• **Exercise directions**: Pull out every line of the entries below that contains the word "Toggle", and copy each one in full.
#### Working data
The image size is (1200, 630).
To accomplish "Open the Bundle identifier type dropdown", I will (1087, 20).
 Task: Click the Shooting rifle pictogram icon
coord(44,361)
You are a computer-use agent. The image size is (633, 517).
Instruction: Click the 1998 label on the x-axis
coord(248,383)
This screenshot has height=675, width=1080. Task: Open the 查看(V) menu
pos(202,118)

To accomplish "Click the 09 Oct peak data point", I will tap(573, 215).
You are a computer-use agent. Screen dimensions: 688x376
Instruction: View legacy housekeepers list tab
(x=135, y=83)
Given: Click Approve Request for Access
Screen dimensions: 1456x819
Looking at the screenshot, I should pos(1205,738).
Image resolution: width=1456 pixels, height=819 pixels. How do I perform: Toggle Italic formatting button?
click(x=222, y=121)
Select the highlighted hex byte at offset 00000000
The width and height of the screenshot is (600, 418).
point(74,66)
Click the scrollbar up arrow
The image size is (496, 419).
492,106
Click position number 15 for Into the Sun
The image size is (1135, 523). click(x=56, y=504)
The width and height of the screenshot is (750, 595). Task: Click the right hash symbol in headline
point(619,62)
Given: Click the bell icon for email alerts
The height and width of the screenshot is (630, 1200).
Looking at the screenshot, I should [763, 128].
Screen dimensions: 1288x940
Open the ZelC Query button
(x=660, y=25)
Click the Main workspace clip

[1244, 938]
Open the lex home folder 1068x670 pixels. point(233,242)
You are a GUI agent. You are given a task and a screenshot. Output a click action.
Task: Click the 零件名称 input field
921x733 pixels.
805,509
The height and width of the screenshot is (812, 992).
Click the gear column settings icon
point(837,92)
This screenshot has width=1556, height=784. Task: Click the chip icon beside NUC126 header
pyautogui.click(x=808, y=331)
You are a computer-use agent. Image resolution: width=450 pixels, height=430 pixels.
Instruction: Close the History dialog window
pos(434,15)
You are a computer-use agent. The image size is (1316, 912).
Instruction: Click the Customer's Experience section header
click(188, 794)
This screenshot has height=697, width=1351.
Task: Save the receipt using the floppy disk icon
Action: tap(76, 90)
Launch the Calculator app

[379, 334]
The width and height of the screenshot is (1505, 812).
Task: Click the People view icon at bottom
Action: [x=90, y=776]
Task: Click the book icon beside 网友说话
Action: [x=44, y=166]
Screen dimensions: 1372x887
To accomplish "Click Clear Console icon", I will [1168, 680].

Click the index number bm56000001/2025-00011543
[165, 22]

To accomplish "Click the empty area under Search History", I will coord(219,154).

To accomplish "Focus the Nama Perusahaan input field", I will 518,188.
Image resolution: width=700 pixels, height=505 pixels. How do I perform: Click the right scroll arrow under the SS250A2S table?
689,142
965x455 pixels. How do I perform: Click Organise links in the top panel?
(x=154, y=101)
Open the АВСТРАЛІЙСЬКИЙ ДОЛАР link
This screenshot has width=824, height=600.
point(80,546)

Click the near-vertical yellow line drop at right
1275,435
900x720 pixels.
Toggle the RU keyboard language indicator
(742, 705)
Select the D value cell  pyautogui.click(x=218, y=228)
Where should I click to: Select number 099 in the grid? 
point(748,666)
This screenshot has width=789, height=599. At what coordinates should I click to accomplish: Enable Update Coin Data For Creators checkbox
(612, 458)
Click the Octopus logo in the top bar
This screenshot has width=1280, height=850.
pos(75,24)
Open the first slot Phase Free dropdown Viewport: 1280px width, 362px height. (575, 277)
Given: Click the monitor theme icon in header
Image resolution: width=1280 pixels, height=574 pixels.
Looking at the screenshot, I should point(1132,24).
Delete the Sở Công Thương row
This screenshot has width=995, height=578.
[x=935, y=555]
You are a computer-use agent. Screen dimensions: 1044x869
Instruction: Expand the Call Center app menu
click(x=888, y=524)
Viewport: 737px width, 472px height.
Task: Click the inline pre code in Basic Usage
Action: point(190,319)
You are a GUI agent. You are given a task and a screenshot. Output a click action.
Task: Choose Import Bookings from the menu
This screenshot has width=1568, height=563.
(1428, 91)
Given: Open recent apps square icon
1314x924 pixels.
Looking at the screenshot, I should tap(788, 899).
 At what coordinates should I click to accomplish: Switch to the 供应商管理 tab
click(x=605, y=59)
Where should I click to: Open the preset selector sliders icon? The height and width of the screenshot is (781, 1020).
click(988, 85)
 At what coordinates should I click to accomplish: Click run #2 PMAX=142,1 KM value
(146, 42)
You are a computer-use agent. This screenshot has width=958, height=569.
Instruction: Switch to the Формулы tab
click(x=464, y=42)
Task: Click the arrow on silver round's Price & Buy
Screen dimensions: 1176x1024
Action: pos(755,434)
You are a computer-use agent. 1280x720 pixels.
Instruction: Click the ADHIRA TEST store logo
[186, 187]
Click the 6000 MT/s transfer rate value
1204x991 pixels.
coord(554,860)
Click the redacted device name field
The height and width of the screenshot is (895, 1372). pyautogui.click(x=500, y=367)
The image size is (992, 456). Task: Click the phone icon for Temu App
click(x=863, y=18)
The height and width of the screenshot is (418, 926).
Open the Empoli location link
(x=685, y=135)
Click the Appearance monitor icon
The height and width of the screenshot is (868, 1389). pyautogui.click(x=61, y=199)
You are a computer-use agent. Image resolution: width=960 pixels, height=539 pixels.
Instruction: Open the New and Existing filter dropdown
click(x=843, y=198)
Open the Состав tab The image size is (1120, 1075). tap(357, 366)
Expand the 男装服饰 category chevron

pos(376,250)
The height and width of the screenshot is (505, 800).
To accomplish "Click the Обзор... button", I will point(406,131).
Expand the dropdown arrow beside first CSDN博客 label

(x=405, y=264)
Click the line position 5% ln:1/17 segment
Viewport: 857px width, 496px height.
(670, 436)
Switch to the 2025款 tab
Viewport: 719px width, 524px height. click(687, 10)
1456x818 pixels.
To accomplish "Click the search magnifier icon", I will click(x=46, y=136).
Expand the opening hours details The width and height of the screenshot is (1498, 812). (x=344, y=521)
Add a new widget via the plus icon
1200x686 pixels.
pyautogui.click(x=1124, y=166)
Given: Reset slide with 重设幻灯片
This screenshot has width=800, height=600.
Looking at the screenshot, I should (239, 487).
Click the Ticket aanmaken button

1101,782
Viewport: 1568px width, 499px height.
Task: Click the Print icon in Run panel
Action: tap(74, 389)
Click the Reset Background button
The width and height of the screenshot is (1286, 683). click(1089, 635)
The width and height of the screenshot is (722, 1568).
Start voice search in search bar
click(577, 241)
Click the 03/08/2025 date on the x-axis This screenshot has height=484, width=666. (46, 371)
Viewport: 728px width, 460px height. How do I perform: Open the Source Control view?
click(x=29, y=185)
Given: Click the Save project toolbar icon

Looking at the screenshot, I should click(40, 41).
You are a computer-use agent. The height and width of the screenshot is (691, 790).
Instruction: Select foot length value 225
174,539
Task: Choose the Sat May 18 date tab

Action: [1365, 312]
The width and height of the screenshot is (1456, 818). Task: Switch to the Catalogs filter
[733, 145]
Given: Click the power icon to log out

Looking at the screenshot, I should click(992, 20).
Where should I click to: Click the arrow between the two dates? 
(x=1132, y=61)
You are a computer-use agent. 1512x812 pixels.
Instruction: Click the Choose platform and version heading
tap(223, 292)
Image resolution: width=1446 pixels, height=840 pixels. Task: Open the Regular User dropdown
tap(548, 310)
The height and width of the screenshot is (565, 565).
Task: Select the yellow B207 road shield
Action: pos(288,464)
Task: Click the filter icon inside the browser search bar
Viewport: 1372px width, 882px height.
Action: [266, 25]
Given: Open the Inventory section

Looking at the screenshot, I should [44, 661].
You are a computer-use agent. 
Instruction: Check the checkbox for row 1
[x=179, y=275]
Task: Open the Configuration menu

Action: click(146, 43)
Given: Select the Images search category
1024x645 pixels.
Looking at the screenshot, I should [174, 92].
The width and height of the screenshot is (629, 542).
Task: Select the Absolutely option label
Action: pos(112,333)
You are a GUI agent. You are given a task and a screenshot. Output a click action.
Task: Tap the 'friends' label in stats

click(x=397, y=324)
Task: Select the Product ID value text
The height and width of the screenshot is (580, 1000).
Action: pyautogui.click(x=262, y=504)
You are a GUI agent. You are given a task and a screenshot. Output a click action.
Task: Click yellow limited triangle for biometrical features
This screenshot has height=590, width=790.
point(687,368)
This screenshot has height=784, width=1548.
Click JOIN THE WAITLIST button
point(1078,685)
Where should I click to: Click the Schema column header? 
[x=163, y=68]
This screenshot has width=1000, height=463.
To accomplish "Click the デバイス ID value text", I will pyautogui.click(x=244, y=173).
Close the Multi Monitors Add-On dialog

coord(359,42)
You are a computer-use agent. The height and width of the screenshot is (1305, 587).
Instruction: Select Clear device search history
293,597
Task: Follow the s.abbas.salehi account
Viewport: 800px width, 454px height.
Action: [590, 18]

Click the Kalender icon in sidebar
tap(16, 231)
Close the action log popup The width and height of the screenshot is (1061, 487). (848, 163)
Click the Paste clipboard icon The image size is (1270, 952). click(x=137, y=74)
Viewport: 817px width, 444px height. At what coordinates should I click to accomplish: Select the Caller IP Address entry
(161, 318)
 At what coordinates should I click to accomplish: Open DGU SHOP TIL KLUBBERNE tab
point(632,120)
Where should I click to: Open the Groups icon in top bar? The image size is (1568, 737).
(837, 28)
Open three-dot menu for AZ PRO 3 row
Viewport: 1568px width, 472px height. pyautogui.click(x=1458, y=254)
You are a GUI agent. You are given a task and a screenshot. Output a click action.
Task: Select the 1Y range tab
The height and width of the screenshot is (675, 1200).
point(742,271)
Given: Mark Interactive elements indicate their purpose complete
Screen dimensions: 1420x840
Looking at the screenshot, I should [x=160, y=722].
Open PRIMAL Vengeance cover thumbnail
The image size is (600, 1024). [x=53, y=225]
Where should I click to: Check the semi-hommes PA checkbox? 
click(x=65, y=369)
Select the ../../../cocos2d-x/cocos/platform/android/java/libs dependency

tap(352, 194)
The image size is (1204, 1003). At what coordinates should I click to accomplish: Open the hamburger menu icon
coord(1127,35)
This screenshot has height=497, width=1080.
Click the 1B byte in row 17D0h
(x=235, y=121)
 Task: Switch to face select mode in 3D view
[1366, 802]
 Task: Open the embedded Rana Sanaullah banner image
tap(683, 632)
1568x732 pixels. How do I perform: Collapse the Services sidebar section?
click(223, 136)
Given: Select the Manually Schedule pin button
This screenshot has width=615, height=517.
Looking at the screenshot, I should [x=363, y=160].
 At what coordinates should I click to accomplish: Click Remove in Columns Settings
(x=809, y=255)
########
• **Answer**:
Image resolution: width=1456 pixels, height=819 pixels. How do I perform: Toggle Italic formatting button?
Toggle the RU keyboard language indicator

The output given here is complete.